Daniel Geissler,Bo Zhou,Sungho Suh,Paul Lukowicz
2024-12-12
Abstract:A fundamental step in the development of machine learning models commonly involves the tuning of hyperparameters, often leading to multiple model training runs to work out the best-performing configuration. As machine learning tasks and models grow in complexity, there is an escalating need for solutions that not only improve performance but also address sustainability concerns. Existing strategies predominantly focus on maximizing the performance of the model without considering energy efficiency. To bridge this gap, in this paper, we introduce Spend More to Save More (SM2), an energy-aware hyperparameter optimization implementation based on the widely adopted successive halving algorithm.

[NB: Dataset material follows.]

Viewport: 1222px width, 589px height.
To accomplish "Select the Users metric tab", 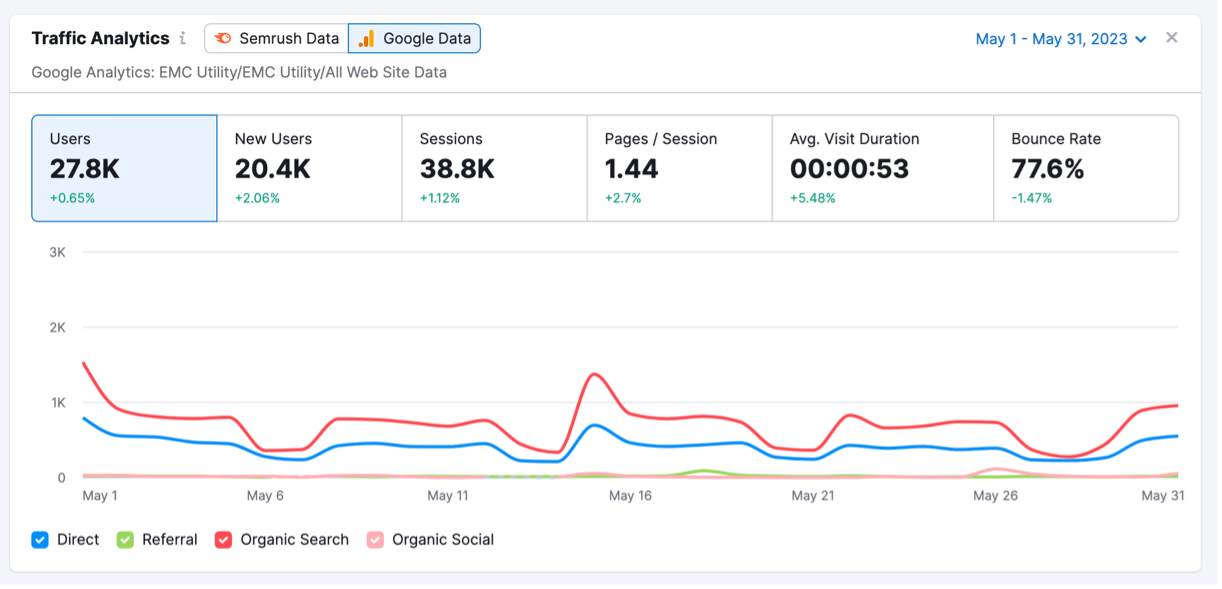I will click(124, 168).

Unlike conventional approaches including energy-intensive testing of individual hyperparameter configurations, SM2 employs exploratory pretraining to identify inefficient configurations with minimal energy expenditure. Incorporating hardware characteristics and real-time energy consumption tracking, SM2 identifies an optimal configuration that not only maximizes the performance of the model but also enables energy-efficient training. Experimental validations across various datasets, models, and hardware setups confirm the efficacy of SM2 to prevent the waste of energy during the training of hyperparameter configurations.
Machine Learning
What problem does this paper attempt to address?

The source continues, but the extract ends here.